No se trata de puritanismo. Es una cuestión, o debería serlo, de moral: nadie en su sano juicio querría ser cómplice de la esclavitud de un cuerpo ajeno de mujer o de niña. Y continúa existiendo. Se continúa dejando espacios en los periódicos «democráticos» para este tipo de contenidos. No es una cuestión de que se reduzca la oferta a la mitad como si el medio de comunicación, en un acto de bondad heroica, estuviera perdiendo la mitad de los beneficios por una cuestión de principios. Lo que es necesario es que se erradique por completo y que el proxeneta jamás encuentre en los medios de comunicación democráticos la trampilla del ratón para las entrepiernas.
Y es que ante grandes cantidades de dinero, las preguntas dejan de ser interesantes. Incluso en el mundo del periodismo. O, más bien, sobre todo en el mundo del periodismo. Quién querría preguntar, por ejemplo, la edad, las condiciones o la libertad de esas «señoritas» «dulces» «apasionadas» «activas» y «pasivas» si es el negocio más antiguo del mundo —el que no va a cambiar— el que sustenta el romanticismo del papel.
Y así es como la vida, siglo tras siglo, continúa a medias. Con medios problemas en donde la moral parece exhibirse coqueta aunque sin quitarse del todo el maquillaje. Así mientras mitad de la población tiene la libertad para poder reivindicarse en la calle un ocho de marzo, encontrándose con las etiquetas del «feminazismo» que conceden los dinosaurios, la otra mitad yace esclava en las aceras muriéndose de sueños frustrados; del futuro «mejor» que nunca llegó; muriéndose de sobredosis que llegan por la necesidad de evasión; muriéndose a golpes por reivindicar su dignidad.
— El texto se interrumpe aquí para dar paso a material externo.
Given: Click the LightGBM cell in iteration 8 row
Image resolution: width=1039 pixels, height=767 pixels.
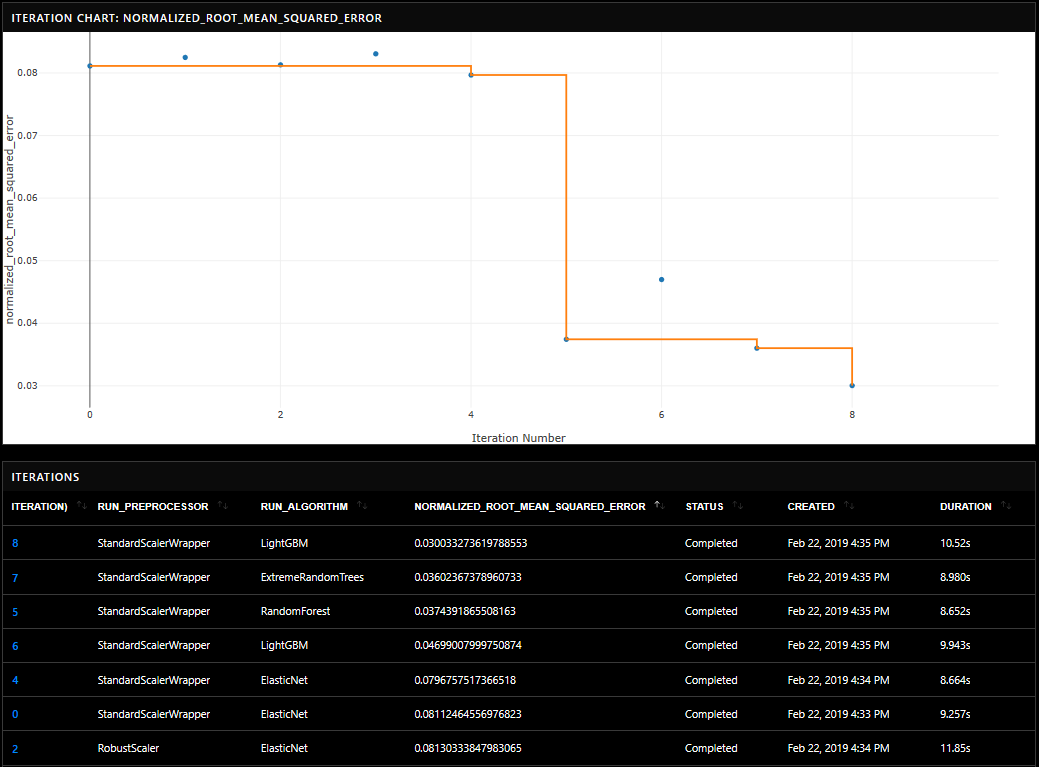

Muriéndose de sexo frívolo. Muriéndose de pena y de paciencia por volver al sitio del que huyó pero en el que quizá dejó a una familia, a una hija, a un amor que la esperan con los brazos abiertos, deseando escuchar cómo sus sueños se hicieron realidad. Mientras la mitad de la población lucha, la otra mitad quiere pero no puede luchar porque hay una esquina que cubrir. Mientras mitad de la prensa lucha y cuenta el desgarre que genera en el estómago un testimonio de una víctima de tráfico de personas, la otra mitad le estrecha la mano al proxeneta por dinero. Mientras mitad de la prensa mira a los ojos para empatizar con una mujer esclava, la otra mitad gira la cabeza para hacer caja. Mientras mitad de la página de un periódico muestra la bondad heroica de sus principios, la otra mitad nos cuenta su falsa moral.